- _Exercise aim_
Search the data below, and report every line in which "computer" occurs.

====== Provided information

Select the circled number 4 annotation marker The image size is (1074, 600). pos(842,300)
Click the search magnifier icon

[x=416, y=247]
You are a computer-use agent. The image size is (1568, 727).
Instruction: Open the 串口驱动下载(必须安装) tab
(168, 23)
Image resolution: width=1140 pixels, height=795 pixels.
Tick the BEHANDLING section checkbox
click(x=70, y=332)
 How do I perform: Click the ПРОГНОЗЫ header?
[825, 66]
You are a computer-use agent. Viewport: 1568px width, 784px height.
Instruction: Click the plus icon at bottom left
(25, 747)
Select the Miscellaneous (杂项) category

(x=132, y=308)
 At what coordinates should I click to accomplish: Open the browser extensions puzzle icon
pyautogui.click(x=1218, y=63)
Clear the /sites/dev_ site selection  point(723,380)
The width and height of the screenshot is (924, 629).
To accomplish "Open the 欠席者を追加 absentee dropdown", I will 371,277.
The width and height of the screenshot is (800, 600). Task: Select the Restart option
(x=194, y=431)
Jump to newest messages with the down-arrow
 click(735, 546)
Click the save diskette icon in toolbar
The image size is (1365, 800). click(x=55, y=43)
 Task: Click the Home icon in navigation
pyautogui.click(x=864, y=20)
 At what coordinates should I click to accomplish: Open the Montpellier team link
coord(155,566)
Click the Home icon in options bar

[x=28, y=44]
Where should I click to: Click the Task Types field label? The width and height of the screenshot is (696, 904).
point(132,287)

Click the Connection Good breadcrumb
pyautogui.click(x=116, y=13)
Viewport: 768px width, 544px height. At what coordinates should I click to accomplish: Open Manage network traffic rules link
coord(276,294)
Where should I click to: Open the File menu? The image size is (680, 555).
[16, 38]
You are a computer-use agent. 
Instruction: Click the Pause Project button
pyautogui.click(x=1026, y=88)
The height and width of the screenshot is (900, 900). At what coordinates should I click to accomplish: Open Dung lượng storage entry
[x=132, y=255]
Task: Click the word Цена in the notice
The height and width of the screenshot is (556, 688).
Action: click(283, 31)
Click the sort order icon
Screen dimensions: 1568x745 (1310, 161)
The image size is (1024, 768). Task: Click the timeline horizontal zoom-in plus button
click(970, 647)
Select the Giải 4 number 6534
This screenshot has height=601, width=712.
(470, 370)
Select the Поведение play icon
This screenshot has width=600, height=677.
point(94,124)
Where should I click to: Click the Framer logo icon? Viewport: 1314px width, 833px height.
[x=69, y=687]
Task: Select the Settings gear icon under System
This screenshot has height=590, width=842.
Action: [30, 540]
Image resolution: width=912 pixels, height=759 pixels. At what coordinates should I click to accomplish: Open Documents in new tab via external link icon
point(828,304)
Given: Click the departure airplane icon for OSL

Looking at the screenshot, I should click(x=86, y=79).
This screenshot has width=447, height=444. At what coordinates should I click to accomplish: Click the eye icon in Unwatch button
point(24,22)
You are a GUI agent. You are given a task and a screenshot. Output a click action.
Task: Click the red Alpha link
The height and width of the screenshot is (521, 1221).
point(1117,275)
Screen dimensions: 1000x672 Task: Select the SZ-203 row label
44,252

============

- _Task output_
You are a computer-use agent. The image size is (1568, 727).
You are a computer-use agent. Viewport: 1568px width, 784px height.
You are a computer-use agent. 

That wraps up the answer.